The IBAN is an international standard for bank account numbers, and different countries have specific rules for IBAN formats. In our case, we’ll use the Spanish rule, which dictates that an IBAN always starts with the country code "ES" and has a total length of 26 characters.

In the from method, we perform runtime checks to ensure that the IBAN is valid.

def from(iban: String): Either[InvalidIBAN, IBAN] =
    iban.substring(0, 2) == "ES" && 
    iban.length == 26 &&
    iban.substring(2, 25).matches("^\\d*$")
  then Right(iban)
  else Left(InvalidIBAN(iban + errorMessage))

In the apply method, we cannot use methods like substring or length because they are evaluated at runtime.
Scala 3 comes to the rescue with the scala.compiletime.ops package, providing the tools we need.

The real magic of inlining and the compile-time API shines through!

We use the inline keyword and the constValue macro to perform compile-time checks.
This approach ensures that the IBAN conforms to the required format:

inline def apply(iban: String): IBAN =
  inline if constValue[
    Substring[iban.type, 0, 2] == "ES" &&
    Length[iban.type] == 26 &&
    Matches[Substring[iban.type, 2, 25], "^\\d*$"]
  then iban
  else error(codeOf(iban) + errorMessage)

We are working at the type level here, so let’s see what the translations are that the compiler performs:

  • Substring[String, Int, Int]: returns the value of the substring as a type String.
    Here, we use iban.type because we are working with types, but this call does not return String but the value itself as a literal type.
val iban: ES012345678901234567890123 = "ES012345678901234567890123"
val condition: Boolean = Substring[iban.type, 0, 2] == "ES"
val condition: Boolean = Substring[ES012345678901234567890123, 0, 2] == "ES"
val condition: Boolean = ES == "ES"
val condition: Boolean = "ES" == "ES" //ES is converted to its value
val condition: Boolean = true
  • Length[String]: returns the length of the string as an Int
    val iban: ES012345678901234567890123 = "ES012345678901234567890123"
    val condition: Boolean = Length[iban.type] == 26
    val condition: Boolean = Length[ES012345678901234567890123] == 26
    val condition: Boolean = 26 == 26 //Type 26 is converted to its value
    val condition: Boolean = true

Isn’t this magical?


Names can be a complex matter, especially in countries where people have multiple first names and don’t categorize them as middle names.
We need a flexible yet robust validation mechanism.
For our refined type, we specify the following rules:

  • Names should start with an uppercase letter followed by lowercase letters.
  • There should be no empty spaces before or after the name.
  • Names can contain multiple valid names separated by white spaces.

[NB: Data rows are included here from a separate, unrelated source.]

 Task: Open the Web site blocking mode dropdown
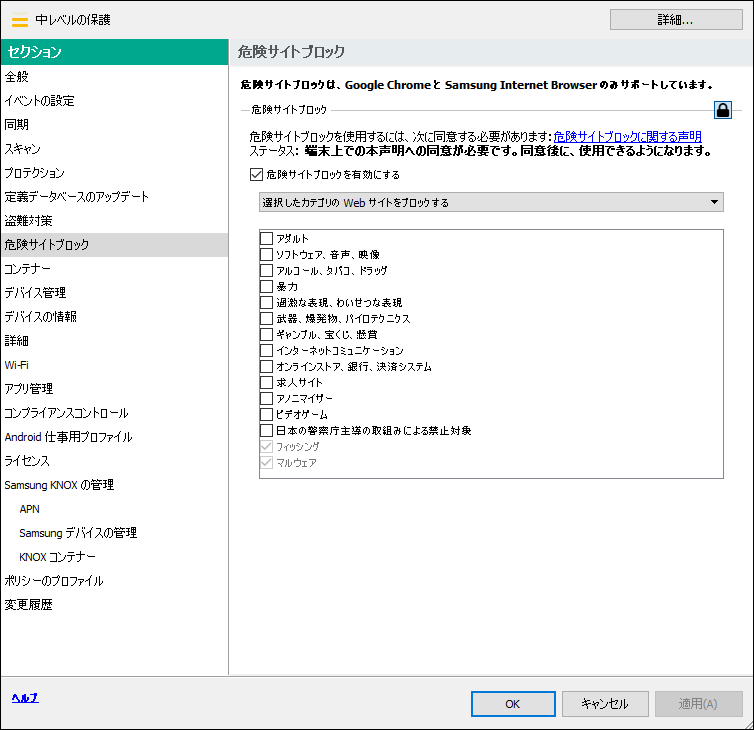[x=490, y=203]
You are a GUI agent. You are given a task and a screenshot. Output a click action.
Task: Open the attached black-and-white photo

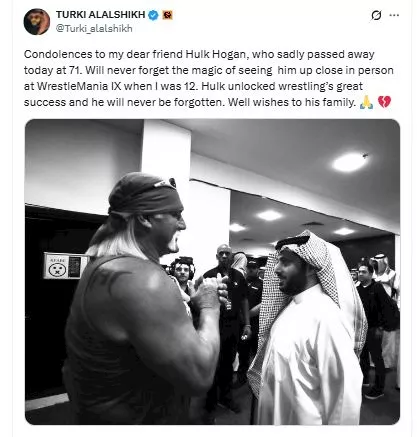[212, 272]
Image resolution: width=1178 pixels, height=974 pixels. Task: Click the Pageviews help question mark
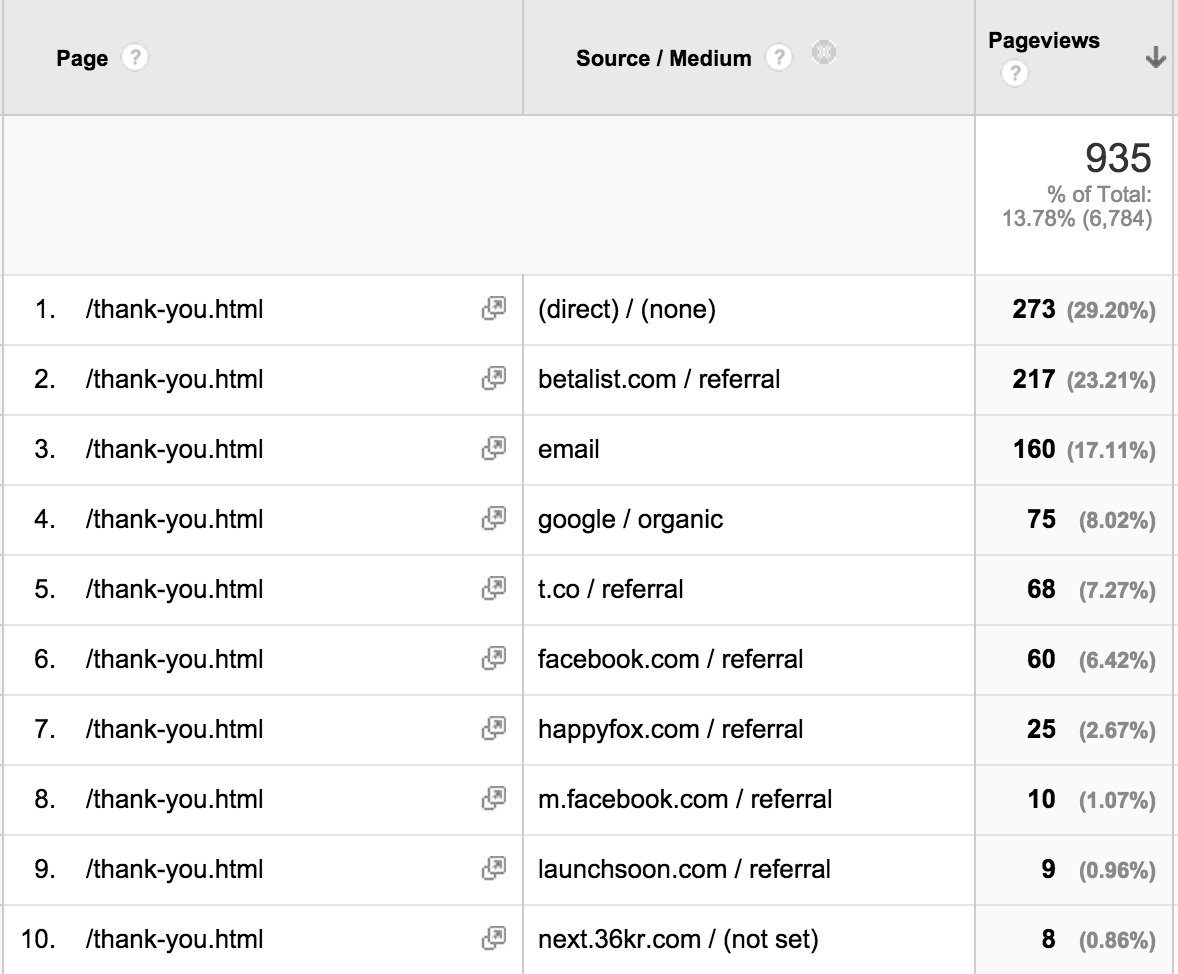[1014, 73]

To validate names, we use a regular expression following Java standards. Here’s a glimpse at how we achieve this:

object Name:

  inline val validation   = """^[A-Z][a-zA-Z]*(?:\s[A-Z][a-zA-Z]*)*$"""
  inline val errorMessage = " is invalid. It must: \n - be trimmed.\n - start with upper case.\n - follow upper case with lower case."

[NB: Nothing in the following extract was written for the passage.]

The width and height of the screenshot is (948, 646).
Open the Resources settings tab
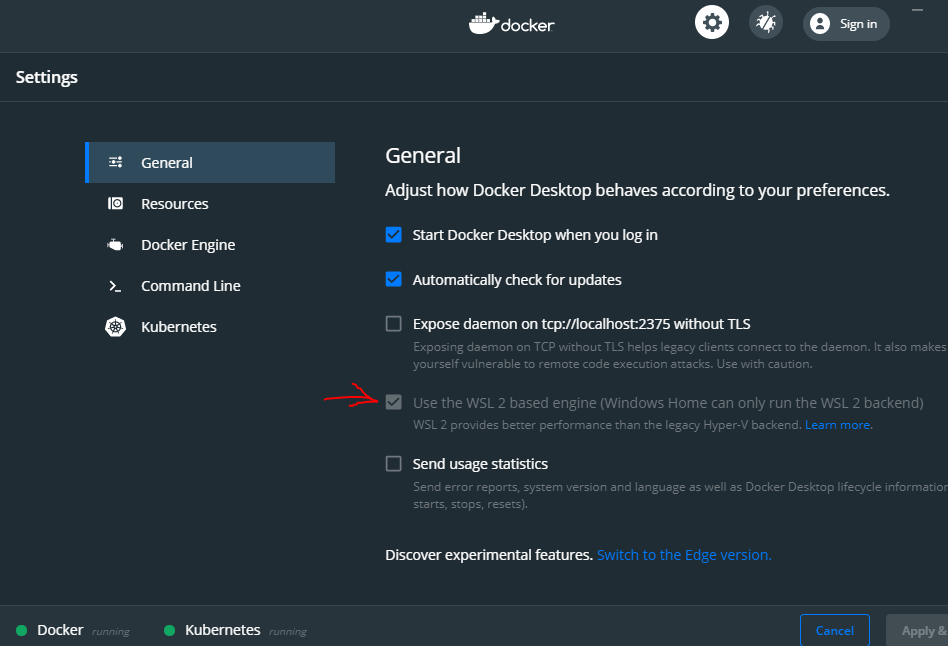[175, 204]
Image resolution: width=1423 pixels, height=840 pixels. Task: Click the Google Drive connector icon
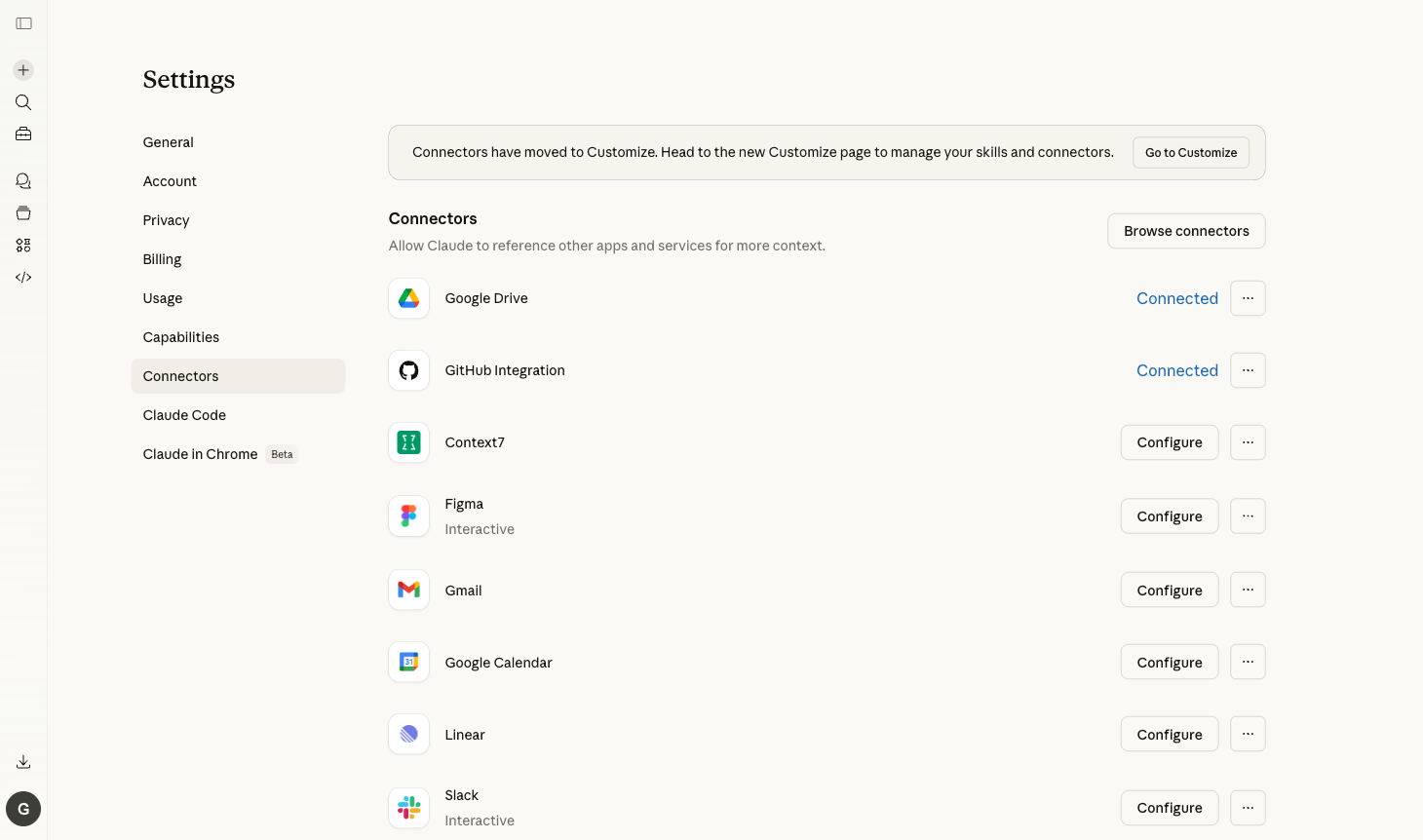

  inline def apply(fn: String): Name =
    inline if constValue[Matches[fn.type, validation.type]]
    then fn
    else error(codeOf(fn) + errorMessage)

  def from(fn: String): Either[InvalidName, Name] =
    if validation.r.matches(fn)
    then Right(fn)
    else Left(InvalidName(fn + errorMessage))

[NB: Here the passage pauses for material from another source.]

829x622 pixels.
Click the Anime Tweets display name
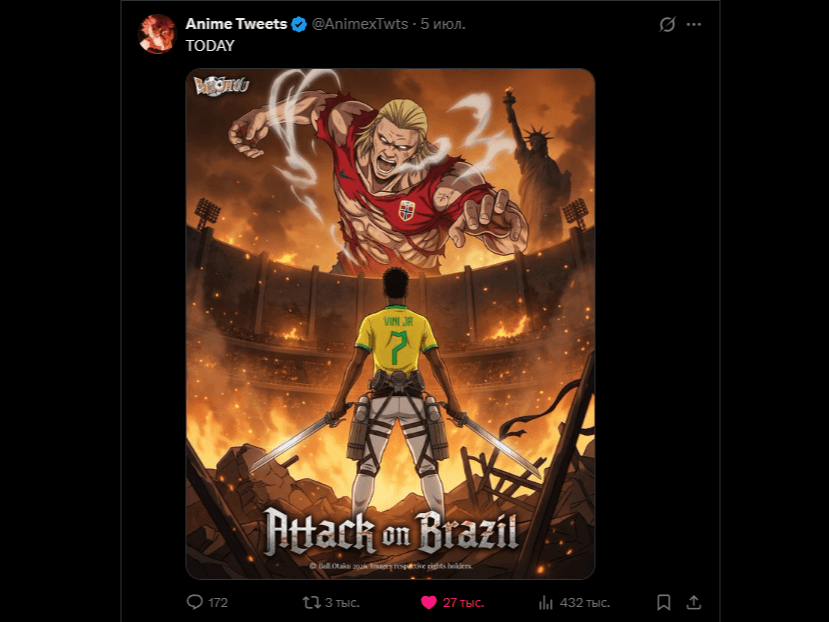pos(236,24)
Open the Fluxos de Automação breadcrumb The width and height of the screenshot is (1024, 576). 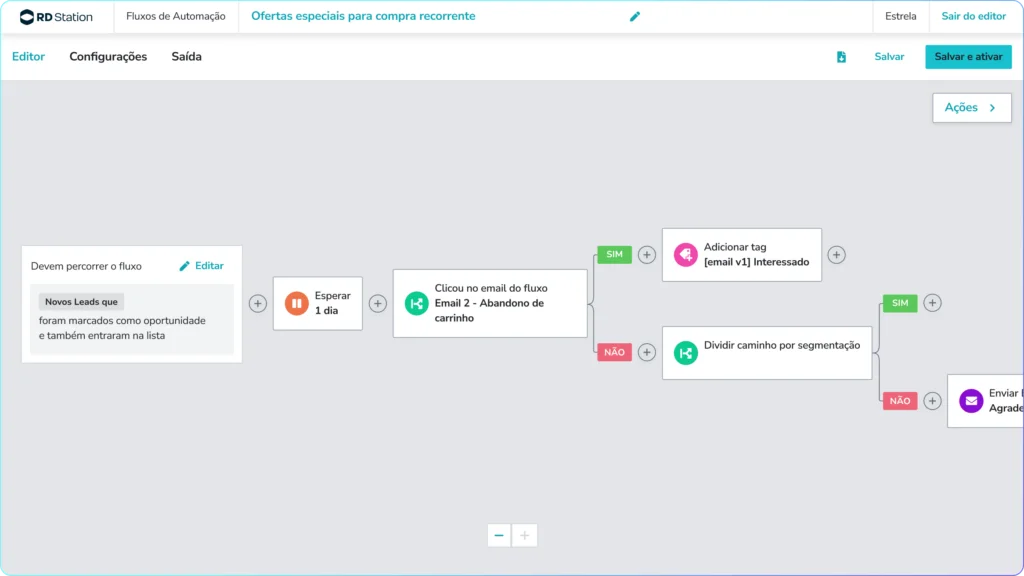pyautogui.click(x=176, y=16)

This approach provides us with a common error message and validation logic expressed elegantly in just a few lines of code.


Scala’s opaque types, inline, and the compile-time API offer us the power to define refined types that are both precise and elegant. What’s truly magical is that you don’t need external libraries; the Scala language itself equips you with the tools to create robust and maintainable data models.

With this knowledge, you can elevate your Scala programming skills and craft more reliable and expressive code.
So go forth and harness the magic of Scala for refined types that are both robust and maintainable. Your code will thank you!